Também era na Lapa onde Boa-vida se afogava no sexo prematuro, movido à caninha e cola. Conheceu noutro dia uma prostituta chamada Dalva, muito forte e sarará, cara de muitos homens, e cínica feito o diabo. Era com ela que o Boa-vida se acabava em prazer e era com ela que o menino buscava orientação. Apesar da Central ser sua jurisdição, quase todos os dias deixava o Goro por lá pra se encontrar já tarde, depois dos mais esfomeados, com a suarenta e pegajosa Dalva.
A apresentação de Goro ao Ceroula deu-se. Logo os dois se entenderam e caíram dentro da caninha barata oferecida pelo cortesão. O motivo da apresentação de Goro ia muito mais que uma simples bebedeira. Sabedor das histórias de Goro por Boa-vida, Ceroula encontrara seu par perfeito para aterrorizar as redondezas da Lapa. Então, durante a pândega, o Ceroula propôs o seu primeiro convite de união com Goro. O plano seria um assalto à mercearia do Joaquim Pinto, português avaro, odiado por muitos naquela região. Boa-vida, no entanto, desconhecia as verdadeiras intenções do Ceroula, e mesmo se soubesse não meteria o bedelho naquilo que não lhe dizia respeito.
À noite sem fim cedeu lugar ao raiar de um sol feliz e empolgante. O calor, desde cedo, já fazia transpirar os corpos inquietos e sem água há semanas. Boa-vida acabara de chegar da cama de Dalva; cigarro na boca, andar gingado, olhar feliz. Foi procurar Goro para o retorno à Central. Encontrou-o deitado enrolado com uns trapos próximo à marquise de uma loja de tecidos. Cutucou-o diversas vezes e percebeu que ainda estava bêbado em demasia. Resolveu sair gingando à procura de um cigarro e uma boa prosa.
Enfim, Goro despertou. Foi procurar o Ceroula pra confirmar o plano. Boa-vida ao avistá-lo assoviou de longe e fez sinal que esperasse. Goro parou, tirou um cigarro amassado da orelha e acendeu-o.

– Até que fim! Tava durmindo que nem um porco! Tá ainda bêbado? Vamo voltar pra lá pra Central?
– Irmão, temos um serviço, hoje, com o compadi Cerôla. É sopa na crista. Depois agente vamos – Respondeu Goro.

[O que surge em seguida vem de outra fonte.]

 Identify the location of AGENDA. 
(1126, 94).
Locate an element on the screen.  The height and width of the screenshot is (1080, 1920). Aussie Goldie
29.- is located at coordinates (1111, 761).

Boa-vida não gostou muito da idéia e resolveu ficar de fora. Não era o seu feitio. Não gostava de roubar ninguém. Caso fosse necessário, talvez, o necessário pro almoço, mas não gostava dessas coisas. Aconselhou Goro a cair fora, várias vezes já tinha dito que eles não precisavam disso. Disse também que já imaginava isso por parte do Ceroula.
Boa-vida procurou fazer algo durante todo o dia. Procurou almoço na casa de Dalva e se surpreendeu pela quantidade de homens que encontrou na sórdida cama. Voltou pensativo, não decepcionado. Já conhecia tudo na vida. Não amava Dalva..., claro que não. Mas, às vezes, parava pra pensar na sua vida...
O assalto haveria de ocorrer às 22:00 horas, horário de fechamento da mercearia. Goro e Ceroula sumiram a tarde toda. Boa-vida ficou por ali mesmo, resolveu, então, procurar o que fazer; ganhar uns trocados pras refeições futuras. Foi parar num sujo e lotado supermercado popular. Apresentava-se aos consumidores como ajudante. Apesar da ação trabalhista e educada de abordar os clientes, Boa-vida recebeu muitos olhares desconfiados e preconceituosos, mesmo assim, já estava acostumado. Não delegou muita importância e acabou conseguindo umas patacas pra janta do dia.
Satisfeito com os cobres recebidos, resolveu procurar Goro. Próximos aos arcos da Lapa, Goro e Ceroula proseavam divertidamente. Boa-vida se aproximou:

– Pra que horas vai o serviço?
– Mano Boa-vida não quer ajudar? – indagou o Ceroula.
– Não, tô fora, não quero barulho.
– Cualé Boa-vida, vai deixar teu mano na onça? – agora era a vez de Goro.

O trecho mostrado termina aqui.